Complexité psychique

« On peut très bien imaginer en effet qu’à partir d’une anomalie initiale de l’un des partenaires interactifs, l’autre se trouve profondément décontenancé et que de ce fait ses réponses interactives se trouvent perturbées, aggravant en retour le désordre initial du premier et ainsi de suite dans une sorte de cercle vicieux, une spirale auto-aggravante, et cela fort rapidement si ce n’est d’emblée.
On voit que dans ce modèle de primum movens, le point de départ peut aussi bien être le fait de particularités neurobiologiques ou organiques du bébé que le fait d’une dépression maternelle néonatale par exemple. »
Bernard GOLSE Du corps à la pensée, 1999.

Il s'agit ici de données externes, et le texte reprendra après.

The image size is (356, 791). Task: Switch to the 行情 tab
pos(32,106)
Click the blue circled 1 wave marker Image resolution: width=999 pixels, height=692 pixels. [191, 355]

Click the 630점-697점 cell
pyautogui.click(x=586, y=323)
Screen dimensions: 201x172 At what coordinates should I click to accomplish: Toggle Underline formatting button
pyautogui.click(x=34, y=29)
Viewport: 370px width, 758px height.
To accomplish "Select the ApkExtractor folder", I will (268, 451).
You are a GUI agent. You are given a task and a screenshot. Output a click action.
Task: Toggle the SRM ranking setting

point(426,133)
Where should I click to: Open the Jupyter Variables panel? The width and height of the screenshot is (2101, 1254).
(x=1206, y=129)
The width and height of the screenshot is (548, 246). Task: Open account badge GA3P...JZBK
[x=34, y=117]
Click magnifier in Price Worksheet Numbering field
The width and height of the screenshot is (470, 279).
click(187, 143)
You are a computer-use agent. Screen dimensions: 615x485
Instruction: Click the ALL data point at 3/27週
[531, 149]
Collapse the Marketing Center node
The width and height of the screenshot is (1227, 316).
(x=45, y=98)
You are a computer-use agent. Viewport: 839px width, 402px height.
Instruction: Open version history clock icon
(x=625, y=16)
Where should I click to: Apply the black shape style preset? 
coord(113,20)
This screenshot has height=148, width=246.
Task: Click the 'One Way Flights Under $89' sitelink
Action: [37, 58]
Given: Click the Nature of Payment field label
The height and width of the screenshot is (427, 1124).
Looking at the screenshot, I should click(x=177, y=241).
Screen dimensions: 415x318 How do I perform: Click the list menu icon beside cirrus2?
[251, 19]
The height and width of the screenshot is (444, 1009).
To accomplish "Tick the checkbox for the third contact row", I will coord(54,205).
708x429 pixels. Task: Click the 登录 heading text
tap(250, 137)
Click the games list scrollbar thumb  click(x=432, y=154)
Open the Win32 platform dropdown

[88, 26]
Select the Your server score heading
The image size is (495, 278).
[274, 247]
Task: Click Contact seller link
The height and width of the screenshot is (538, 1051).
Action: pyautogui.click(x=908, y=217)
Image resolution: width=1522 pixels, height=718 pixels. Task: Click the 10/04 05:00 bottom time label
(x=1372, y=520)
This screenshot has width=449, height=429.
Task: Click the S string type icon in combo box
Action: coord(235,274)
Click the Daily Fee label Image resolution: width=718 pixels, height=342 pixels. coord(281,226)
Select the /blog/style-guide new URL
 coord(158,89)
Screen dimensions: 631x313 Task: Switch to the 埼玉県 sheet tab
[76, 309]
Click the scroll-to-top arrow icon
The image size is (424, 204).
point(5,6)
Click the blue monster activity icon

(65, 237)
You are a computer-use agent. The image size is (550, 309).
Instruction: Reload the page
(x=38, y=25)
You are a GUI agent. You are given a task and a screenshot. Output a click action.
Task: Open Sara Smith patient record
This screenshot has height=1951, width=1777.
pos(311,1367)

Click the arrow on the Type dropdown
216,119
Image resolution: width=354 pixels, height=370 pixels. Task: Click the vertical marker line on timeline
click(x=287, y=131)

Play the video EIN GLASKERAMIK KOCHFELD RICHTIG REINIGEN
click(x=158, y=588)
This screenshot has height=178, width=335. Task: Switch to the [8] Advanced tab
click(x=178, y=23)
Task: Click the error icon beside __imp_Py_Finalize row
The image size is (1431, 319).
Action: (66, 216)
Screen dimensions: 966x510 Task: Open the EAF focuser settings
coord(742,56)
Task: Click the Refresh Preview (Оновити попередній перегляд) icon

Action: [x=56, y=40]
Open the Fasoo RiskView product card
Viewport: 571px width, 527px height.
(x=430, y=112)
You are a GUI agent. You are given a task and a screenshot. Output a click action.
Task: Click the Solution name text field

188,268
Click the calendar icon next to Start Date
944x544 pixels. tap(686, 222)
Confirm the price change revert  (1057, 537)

Dans cet extrait, B. Golse présente le « processus autistisant » définit quelques années auparavant par Jacques Hochmann (1989). Il s’agit du risque de problématique interactionnelle lorsque l’un des partenaires est sujet à certaines prédispositions pathologiques au niveau communicationnel.

Cette idée de plasticité et de réversibilité des conduites entre les partenaires avait déjà été évoquée par M. Mahler (1968) lors de l’explication de l’échec du processus de « séparation – individuation ». Elle élaborait d’un point de vue interactionniste l’idée que les troubles autistiques seraient liés à une impossibilité d’établir une relation de symbiose avec l’objet maternel. Ce manquement pouvait avoir deux origines, soit la future mère n’était pas prête à ce type de relation, soit l’enfant se révélait impuissant à investir l’objet maternel.

‘« Le symptôme est considéré comme l’effet d’une négociation entre le sujet et l’objet. De la mère ou de l’enfant, il est impossible de savoir qui a "commencé", impossible de faire la part entre la difficulté maternelle et le handicap de l’enfant, celui-ci entraînant celle-là, celle-là majorant celui-ci. » (Mahler, 1968).’

Les psychanalystes ne sont pas à la recherche de causes primaires de l’Autisme Infantile mais de la compréhension de ce mode interactionnel. L’enfant, dans sa relation avec les autres, est fortement dépendant du regard de l’adulte et de l’histoire que va lui inculquer celui-ci. Cet adulte en question, parent ou autre, a lui déjà une histoire et un vécu bien établi. Tout mode relationnel va non seulement être dépendant de ce vécu mais également de la réactivité de l’enfant face aux événements qu’il va rencontrer. D’où la difficulté de comprendre la formation des symptômes autistiques et l’influence du rôle interactionnel, que l’anomalie organique soit primaire ou non. La plasticité du cerveau d’un enfant dépend de la plasticité de son mode interactionnel avec son environnement.

‘« On sait, depuis le travaux du pédiatre américains Terry Brazelton sur les "compétences" innées du nouveau-né, à quel point celui-ci est partie prenante dans ses premières relations. L’hypothèse d’un raté relationnel entre l’enfant et ses parents n’implique donc pas forcément la responsabilité des parents, et peut tout à fait être lié à un déficit chez l’enfant de ces fameuses compétences à découvrir le monde. Il n’a peut être pas été capable de trouver des parents qui pourtant étaient là, disponibles. C’est là une hypothèse qui tient compte de ce dont dispose l’enfant biologiquement et génétiquement sans la réduire à une machine vivante » (Ribas, 1992)’

Nos connaissances actuelles dans le domaine médical et psychopathologique ne nous permettent plus d’ignorer l’influence psyché-soma d’un être vivant. Les grands débats idéologiques entre les tenants d’étiologies psychodynamiques et les biologistes ne sont plus à l’ordre du jour. Seul un travail en adéquation interdisciplinaire peut permettre des avancées dans des travaux à valeur heuristique.